23rd Annual Public Lecture: Sudhir Venkatesh

Thursday, October 11, 2007 - 5:00pm
Room 17, Logan Hall
“Law and Order in the Urban Ghetto”

Sudhir Venkatesh, Professor of Sociology at Columbia University in New York City, will deliver the 23 rd Annual Urban Studies Public Lecture. The lecture is entitled “Law and Order in the Urban Ghetto” and will take place Thursday, October 11, 2007 at 5:00 PM in Room 17 Logan Hall ( 249 S. 36 th Street). The lecture is free and open to the public.

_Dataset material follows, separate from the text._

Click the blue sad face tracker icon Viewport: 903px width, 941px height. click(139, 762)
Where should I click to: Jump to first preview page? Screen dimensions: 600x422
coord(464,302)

Professor Venkatesh, whose Ph.D. in Sociology is from the University of Chicago, is an ethnographer or life in urban neighborhoods in New York, Chicago, and Paris. A study of illegal economies in Chicago, his recent book, Off the Books: The Underground Economy of the Urban Poor (Harvard University Press, 2006) won the C. Wright Mills Award (2007) and a Best Book Award from Slate.com (2006). His study of the economic order in a low-income neighborhood was an outgrowth research conducted for his earlier book, American Project: The Rise and Fall of a Modern Ghetto (2000.) In American Project, Venkatesh was able to document the experience and tell the history of residents in Chicago’s infamous housing development, the Robert Taylor Homes. He also draws on this line of research for his forthcoming book, Gang Leader for a Day, a reported memoir (Penguin Press, 2008).

With the University of Chicago economist Steven Levitt, Sudhir Venkatesh published a series of articles on the economic logic of gang and drug activity in urban ghettos. Asking whether crime does, indeed, pay for urban minority males limited in their access to opportunities in the legitimate work world, Venkatesh and Levitt combine their perspectives to provide revealing insights about the drug economy with implications for how to attack persistent urban violence. While the economic perspective provides a frame from which to evaluate the monetary payoff of participating in drug selling, Venkatesh’s sensitivities as an ethnographer provides insights into gang members’ non-monetary incentives and “moral universe.” In an interview about his work, Venkatesh said, “I have to ensure that I present their [gang members] own moral boundaries, their own struggle to define what is right and wrong, and how all of our moral foundations are rooted in material circumstances.” He will draw on these analyses for his Urban Studies talk.

His ongoing research projects include a study of immigration and settlement in the suburbs of Paris and an in-depth study of the re-entry to society of formerly incarcerated New Yorkers. He continues to document the transformation of public housing in Chicago. After more than ten years of following families who were relocated as a result of the destruction of public housing developments, he produced a documentary film, "Dislocation," which aired on PBS in 2005.

Venkatesh is also the co-editor of another publication, Youth, Globalization and the Law (Stanford University Press 2006) and Director of the Youth and Globalization Collaborative Research Network at the Social Science Research Council. At Columbia University, Venkatesh also directs the Center for Urban Research and Policy and the Charles H. Revson Fellowship Program. Another project that he is undertaking in collaboration with the economist Steven Levitt is a long-term project on sex work in New York and Chicago.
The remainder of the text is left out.